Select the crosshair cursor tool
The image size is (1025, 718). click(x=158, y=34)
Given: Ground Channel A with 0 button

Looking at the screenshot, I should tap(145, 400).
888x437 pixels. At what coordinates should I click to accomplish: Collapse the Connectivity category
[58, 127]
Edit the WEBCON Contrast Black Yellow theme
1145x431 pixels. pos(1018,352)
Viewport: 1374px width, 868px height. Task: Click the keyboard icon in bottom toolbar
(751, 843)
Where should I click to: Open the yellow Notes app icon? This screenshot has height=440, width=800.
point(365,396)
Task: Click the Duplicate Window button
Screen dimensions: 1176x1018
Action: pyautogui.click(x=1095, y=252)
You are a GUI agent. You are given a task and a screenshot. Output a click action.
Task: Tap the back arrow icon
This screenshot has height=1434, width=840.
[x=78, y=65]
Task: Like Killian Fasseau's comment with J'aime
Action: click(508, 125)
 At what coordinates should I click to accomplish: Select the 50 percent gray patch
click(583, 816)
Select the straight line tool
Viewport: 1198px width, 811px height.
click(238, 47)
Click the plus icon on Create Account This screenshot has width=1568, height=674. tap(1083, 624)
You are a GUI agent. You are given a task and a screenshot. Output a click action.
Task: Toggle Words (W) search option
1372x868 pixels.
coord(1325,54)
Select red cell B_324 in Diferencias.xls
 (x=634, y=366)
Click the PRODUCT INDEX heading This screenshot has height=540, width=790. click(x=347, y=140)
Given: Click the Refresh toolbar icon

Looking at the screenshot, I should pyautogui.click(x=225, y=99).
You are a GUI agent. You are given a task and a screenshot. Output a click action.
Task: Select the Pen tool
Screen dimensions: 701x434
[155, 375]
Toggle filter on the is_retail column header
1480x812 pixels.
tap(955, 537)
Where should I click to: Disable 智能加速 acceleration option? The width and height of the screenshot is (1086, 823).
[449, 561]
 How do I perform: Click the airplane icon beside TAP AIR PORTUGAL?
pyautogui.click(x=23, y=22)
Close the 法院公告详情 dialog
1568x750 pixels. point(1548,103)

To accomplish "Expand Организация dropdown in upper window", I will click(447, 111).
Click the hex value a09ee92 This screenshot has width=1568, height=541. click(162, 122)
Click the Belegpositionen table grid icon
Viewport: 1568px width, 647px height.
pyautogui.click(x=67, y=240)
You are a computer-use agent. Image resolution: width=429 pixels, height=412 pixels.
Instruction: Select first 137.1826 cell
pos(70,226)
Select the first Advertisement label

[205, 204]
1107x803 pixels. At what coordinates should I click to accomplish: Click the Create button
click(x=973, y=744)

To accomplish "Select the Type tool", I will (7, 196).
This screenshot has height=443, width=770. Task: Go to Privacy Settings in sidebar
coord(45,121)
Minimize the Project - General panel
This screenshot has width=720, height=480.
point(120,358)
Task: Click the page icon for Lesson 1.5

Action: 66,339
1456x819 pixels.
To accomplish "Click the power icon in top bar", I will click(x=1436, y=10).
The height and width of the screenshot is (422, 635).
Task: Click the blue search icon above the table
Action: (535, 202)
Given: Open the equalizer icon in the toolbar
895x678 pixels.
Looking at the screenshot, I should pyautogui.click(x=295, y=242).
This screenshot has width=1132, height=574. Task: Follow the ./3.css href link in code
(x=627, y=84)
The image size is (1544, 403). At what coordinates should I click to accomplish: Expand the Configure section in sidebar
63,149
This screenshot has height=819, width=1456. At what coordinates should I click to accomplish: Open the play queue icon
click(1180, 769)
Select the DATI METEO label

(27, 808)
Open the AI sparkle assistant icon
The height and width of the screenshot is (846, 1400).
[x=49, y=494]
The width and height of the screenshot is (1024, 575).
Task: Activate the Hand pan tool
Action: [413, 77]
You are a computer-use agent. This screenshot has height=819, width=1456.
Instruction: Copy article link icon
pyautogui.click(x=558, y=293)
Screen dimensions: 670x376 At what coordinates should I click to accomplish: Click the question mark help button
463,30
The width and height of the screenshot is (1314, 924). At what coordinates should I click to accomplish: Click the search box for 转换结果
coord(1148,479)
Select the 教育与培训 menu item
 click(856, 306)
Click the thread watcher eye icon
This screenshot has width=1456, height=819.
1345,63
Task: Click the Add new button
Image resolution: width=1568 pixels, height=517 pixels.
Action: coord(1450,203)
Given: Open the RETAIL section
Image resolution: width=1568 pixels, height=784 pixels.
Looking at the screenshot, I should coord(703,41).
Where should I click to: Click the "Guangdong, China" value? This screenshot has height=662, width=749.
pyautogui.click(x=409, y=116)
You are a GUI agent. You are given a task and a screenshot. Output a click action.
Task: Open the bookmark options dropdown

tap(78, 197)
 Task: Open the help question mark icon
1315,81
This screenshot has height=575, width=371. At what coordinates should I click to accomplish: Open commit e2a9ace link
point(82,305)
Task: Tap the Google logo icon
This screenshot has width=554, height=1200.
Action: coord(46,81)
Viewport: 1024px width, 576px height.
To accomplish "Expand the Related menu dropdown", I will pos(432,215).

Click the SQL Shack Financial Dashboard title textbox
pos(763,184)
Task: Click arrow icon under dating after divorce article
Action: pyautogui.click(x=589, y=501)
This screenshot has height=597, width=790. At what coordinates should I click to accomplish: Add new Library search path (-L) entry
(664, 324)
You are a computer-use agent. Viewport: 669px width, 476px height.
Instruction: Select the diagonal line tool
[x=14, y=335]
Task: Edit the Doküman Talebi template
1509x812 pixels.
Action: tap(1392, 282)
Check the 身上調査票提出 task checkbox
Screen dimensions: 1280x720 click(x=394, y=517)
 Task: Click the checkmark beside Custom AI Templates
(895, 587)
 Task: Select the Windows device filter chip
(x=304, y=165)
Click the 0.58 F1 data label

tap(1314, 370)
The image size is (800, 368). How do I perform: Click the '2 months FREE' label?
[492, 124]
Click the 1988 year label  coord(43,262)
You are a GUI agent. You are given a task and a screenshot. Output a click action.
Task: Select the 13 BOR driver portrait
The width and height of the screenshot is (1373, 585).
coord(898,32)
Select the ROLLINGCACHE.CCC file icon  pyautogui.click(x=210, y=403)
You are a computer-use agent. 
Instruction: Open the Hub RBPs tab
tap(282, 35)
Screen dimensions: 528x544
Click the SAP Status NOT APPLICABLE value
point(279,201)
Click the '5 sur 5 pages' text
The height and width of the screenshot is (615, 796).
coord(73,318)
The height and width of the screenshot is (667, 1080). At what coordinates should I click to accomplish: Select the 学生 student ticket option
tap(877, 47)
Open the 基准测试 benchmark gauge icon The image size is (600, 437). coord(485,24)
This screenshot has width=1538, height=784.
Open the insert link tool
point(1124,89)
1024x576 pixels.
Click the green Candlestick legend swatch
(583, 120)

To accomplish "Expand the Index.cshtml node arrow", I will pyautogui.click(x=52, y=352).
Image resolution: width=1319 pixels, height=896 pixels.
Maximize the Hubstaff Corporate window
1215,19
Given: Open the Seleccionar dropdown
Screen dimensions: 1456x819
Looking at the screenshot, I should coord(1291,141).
··········
#### WRITTEN TASK:
Collect every line of the entries above that contains the string "Open". Case counts.

#### IN RESPONSE:
Where should I click to: Open the yellow Notes app icon? This screenshot has height=440, width=800.
Given: Open the equalizer icon in the toolbar
This screenshot has height=819, width=1456. At what coordinates should I click to accomplish: Open the play queue icon
Open the AI sparkle assistant icon
Given: Open the RETAIL section
Task: Open the bookmark options dropdown
 Task: Open the help question mark icon
This screenshot has height=575, width=371. At what coordinates should I click to accomplish: Open commit e2a9ace link
Instruction: Open the Hub RBPs tab
Open the 基准测试 benchmark gauge icon The image size is (600, 437). coord(485,24)
Open the insert link tool
Given: Open the Seleccionar dropdown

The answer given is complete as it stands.